Kate loped alongside him, her long, sleek greyhound body rippling with tension. She’s winning, isn’t she, Wayra?
I don’t know.
It smel
ls like she is.
“Yeah, it does,” Delaney said out loud, and Wayra stopped and glanced back.
Delaney and Rocky had shifted into their human forms, so Wayra and Kate did, too. They all stopped beneath the drooping branches of an old cedar tree. “This isn’t our battle, Wayra,” Delaney said. “My job is to find Sanchez and get the fuck outta here. Forget the mutant queen of these brujos. Let her have the goddamn island. My plane’s at the airport.”
“You’re right. It’s not your battle. Take Kate and Rocky and fly back to Homestead. You’ll be safe there for a while. I’ll find Sanchez and Maddie and get them out of here.”
“Just hold on a minute,” Kate said. “I’m not leaving Cedar Key. This is my home. I intend to fight these brujo bastards till they’re gone.”

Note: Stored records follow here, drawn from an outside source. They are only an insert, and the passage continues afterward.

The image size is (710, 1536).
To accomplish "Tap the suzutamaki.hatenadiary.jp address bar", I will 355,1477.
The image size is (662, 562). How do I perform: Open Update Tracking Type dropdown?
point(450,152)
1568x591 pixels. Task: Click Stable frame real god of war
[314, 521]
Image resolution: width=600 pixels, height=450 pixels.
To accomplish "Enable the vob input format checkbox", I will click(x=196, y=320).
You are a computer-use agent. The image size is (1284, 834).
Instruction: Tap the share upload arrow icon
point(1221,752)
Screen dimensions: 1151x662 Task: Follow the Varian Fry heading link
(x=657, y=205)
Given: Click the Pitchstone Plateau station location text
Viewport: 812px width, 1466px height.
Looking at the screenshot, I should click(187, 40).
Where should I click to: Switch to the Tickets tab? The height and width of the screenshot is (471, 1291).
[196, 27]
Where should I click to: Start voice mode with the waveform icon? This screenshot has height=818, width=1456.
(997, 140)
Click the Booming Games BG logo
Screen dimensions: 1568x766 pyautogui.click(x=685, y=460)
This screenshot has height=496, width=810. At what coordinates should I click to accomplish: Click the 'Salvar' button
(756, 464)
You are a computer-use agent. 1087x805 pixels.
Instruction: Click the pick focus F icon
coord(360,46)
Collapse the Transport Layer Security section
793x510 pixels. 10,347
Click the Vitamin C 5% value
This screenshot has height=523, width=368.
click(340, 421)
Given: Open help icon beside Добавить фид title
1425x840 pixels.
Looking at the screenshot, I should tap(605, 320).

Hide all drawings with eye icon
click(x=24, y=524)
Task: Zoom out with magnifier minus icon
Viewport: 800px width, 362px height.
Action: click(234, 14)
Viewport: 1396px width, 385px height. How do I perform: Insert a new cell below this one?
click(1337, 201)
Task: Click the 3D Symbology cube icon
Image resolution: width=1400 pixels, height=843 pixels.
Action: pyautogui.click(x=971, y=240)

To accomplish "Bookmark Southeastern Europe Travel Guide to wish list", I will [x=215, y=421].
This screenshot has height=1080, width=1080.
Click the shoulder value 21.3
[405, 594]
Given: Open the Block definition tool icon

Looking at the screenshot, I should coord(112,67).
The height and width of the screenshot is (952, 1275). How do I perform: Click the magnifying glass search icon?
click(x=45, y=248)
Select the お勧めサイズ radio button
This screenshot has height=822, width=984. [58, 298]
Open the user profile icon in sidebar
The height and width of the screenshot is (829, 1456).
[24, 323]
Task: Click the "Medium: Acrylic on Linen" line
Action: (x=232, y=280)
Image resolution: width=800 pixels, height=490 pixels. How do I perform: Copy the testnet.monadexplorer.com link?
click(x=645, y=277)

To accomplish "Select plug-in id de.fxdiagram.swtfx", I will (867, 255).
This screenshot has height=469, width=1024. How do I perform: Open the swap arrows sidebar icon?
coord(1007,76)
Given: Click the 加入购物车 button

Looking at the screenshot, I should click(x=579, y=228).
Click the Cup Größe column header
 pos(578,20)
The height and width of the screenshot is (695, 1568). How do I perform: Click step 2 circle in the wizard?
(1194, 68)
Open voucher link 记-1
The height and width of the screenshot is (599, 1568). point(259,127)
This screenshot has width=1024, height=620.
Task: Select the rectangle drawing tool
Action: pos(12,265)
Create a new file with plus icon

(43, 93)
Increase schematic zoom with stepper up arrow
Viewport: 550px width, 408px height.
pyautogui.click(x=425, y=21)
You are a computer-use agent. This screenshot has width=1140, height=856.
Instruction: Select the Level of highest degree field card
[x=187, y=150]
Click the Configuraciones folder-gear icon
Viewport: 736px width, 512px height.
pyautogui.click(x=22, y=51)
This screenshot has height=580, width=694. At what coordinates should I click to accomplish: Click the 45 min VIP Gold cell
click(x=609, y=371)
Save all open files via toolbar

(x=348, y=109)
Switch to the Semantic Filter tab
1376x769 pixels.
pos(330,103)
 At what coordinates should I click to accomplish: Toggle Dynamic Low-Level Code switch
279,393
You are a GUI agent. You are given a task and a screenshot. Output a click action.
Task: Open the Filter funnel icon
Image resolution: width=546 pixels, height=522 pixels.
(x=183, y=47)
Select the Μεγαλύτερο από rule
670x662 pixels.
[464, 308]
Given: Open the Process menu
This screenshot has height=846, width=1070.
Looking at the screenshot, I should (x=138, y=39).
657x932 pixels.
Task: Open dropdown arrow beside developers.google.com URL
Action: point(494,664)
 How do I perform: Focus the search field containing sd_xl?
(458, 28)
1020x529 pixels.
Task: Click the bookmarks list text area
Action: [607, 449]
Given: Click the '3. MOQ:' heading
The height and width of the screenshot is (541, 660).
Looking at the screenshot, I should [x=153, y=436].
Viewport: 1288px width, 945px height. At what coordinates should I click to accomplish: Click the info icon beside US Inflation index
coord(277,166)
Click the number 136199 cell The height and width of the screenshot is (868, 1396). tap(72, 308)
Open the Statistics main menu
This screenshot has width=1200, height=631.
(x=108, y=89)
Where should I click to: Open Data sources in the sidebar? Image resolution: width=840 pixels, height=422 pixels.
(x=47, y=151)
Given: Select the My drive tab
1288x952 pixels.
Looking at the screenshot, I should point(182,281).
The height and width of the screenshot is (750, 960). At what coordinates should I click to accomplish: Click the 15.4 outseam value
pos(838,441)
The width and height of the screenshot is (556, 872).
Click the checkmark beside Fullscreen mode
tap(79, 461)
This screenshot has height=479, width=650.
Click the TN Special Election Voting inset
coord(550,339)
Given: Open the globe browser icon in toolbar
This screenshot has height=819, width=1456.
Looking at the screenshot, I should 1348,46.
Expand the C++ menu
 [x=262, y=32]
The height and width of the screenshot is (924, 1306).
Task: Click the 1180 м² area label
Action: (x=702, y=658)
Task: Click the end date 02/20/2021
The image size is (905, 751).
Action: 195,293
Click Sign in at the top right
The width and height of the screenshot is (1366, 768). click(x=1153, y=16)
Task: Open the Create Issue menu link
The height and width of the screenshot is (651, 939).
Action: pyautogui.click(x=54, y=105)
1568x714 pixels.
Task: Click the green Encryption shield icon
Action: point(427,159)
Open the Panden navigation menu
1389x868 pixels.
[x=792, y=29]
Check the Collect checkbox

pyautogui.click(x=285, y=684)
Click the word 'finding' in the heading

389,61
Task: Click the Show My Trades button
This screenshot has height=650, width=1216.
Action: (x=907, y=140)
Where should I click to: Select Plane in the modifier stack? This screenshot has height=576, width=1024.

“Yeah?” Delaney shot back. “And how’re you going to do that, exactly, Kate? And even if we win this battle, then what? You’re a shifter now. That changes everything. Tell her about it, Wayra. Tell her about how it changes everything you do and think and feel. You taught us the basics today, but you failed to address the emotional and spiritual changes this triggers.” His eyes slipped back to Kate. “You think you can go back to bartending at the Island Hotel?” He laughed, a quick, nervous sound. “Or that Rocky can finish high school here?”
“What about you?” Kate said. “You can’t go back to remote viewing and your life in Homestead. What the hell are you going to do?”
He looked suddenly miserable. “I … I don’t know.”
Rocky, blowing into his hands to warm them, suddenly spoke up. “Wayra saved my life. I owe him. He also saved your life, Delaney.”
“Shit,” Delaney muttered, running his hands over his face.